Elistan, clérigo de Paladine y patriarca de la Iglesia en el continente de Ansalon, le tendió la mano al semielfo, mientras le brindaba una calurosa acogida. Tanis le estrechó la mano con vehemencia, tratando de ignorar cuan débil y marchita estaba la otrora fuerte garra del sacerdote. El visitante se esmeró también en controlar su expresión, temeroso de que trasluciera el impacto, el sentimiento de lástima que le inspiraba aquella figura que frágil, casi esquelética, descansaba en el lecho sobre altas almohadas.
—Elistan —empezó a decir con ternura. Uno de los eclesiásticos de blanco hábito que deambulaban afanosos en torno al mandatario alzó sus pupilas y, al percibir su actitud reprobatoria, el recién llegado rectificó—: Hijo Venerable, me complace encontrarte en tan buen estado.
—Pues a mí, Tanis el Semielfo, no me complace que te hayas degenerado hasta convertirte en un embustero —le amonestó el anciano, aunque su tono nada tenía de amargo. Lo único que le entristecía era el mal rato que estaba pasando su amigo al creerse forzado a disimular el efecto que le había causado su irreversible declive.
Con sus dedos flacos, tumefactos, dio unas palmadas en el dorso de la curtida mano del héroe y reanudó la regañina:
—Haz el favor de no invocarme por mi título ni todas esas memeces que exige el protocolo. Ya sé que es lo propio y correcto, Garad —se adelantó a las protestas del subordinado que había inducido al semielfo a utilizar el tratamiento—, pero este joven me conoció cuando yo trabajaba como esclavo en las minas de Fax Tharkas. Todos vosotros —ordenó a los atareados presentes—, traed cuanto sea preciso para obsequiar a nuestros huéspedes.
Espió al elfo oscuro, desplomado en una butaca junto al fuego, que, ahora, caldeaba de manera perenne el aposento privado del dignatario.
—Dalamar —murmuró amablemente—, este viaje debe de haberte extenuado. Estoy en deuda contigo por haber accedido a realizarlo, aun a sabiendas de lo mucho que había de afectarte. Pero en estas cámaras hallarás alivio. ¿Qué te apetece tomar?
—Vino —consiguió balbucear el mago a través de unas mandíbulas rígidas, cenicientas, a la vez que sus manos temblaban sobre el brazo del asiento, un detalle que no escapó a la observación de Tanis.
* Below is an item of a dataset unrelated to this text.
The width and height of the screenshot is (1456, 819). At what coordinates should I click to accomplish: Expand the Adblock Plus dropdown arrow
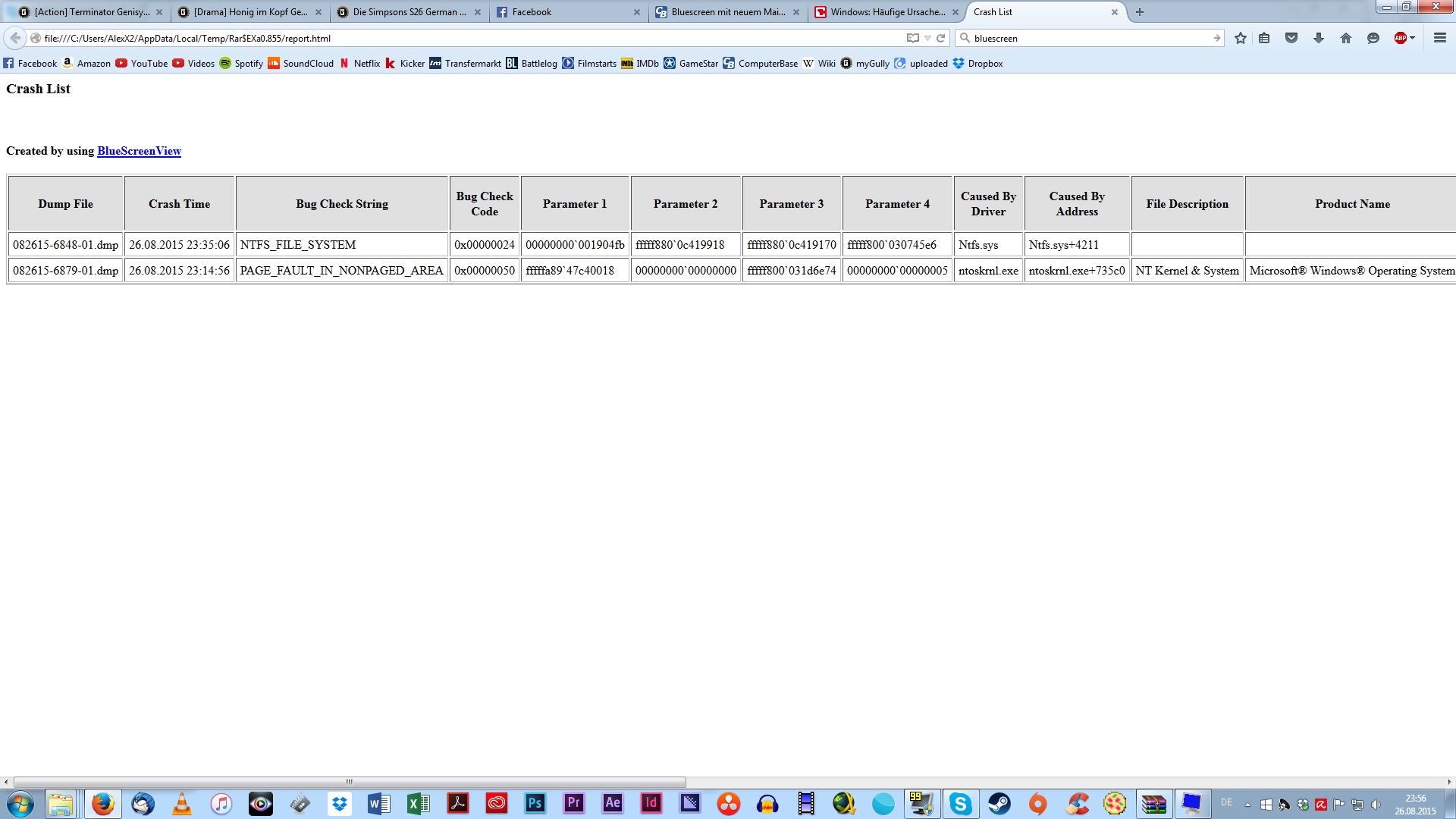pyautogui.click(x=1413, y=38)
—Servid a nuestros invitados alimento y licor —apremió el sacerdote a su cohorte de seguidores, que, obedientes, comenzaron a desfilar hacia el exterior de la estancia, sin poder reprimir muecas reprobatorias al pasar junto al hechicero de negros ropajes—. Escoltad a Astinus hasta aquí en cuanto haga acto de presencia, y procurad que nadie nos moleste.
—¿Astinus? —repitió el semielfo—. ¿Te refieres al cronista?
—¿A quién si no? —corroboró el anciano—. La vecindad de la muerte nos inviste de una excelencia especial: «Formarán cola para tributo rendirte quienes en vida optaron por eludirte», sentenció el poeta. Ya ves, incluso Astinus se digna desplazarse hasta el Templo. Ahora que se ha despejado el panorama, mi buen Tanis, seamos sinceros —le conminó—. Mi tiempo se agota, dentro de unos días, semanas a lo sumo, se extinguirá la llama de mi existencia. ¿Qué significa esa consternación que leo en tu semblante? —le recriminó—. No es la primera vez que asistes a un hombre próximo a expirar y, además, te garantizo que pueden aplicarse a mi caso las sabias palabras del Señor del Bosque Oscuro. ¿Cómo decían? Vamos, ayúdame, tú mismo me las recitaste: «No lamentemos la pérdida de aquellos que mueren alcanzando su destino». He cumplido ese requisito. A lo largo de mi vida he realizado las empresas que me han sido encomendadas, unas tareas tan enriquecedoras que yo nunca habría osado concebirlas por no pecar de arrogante.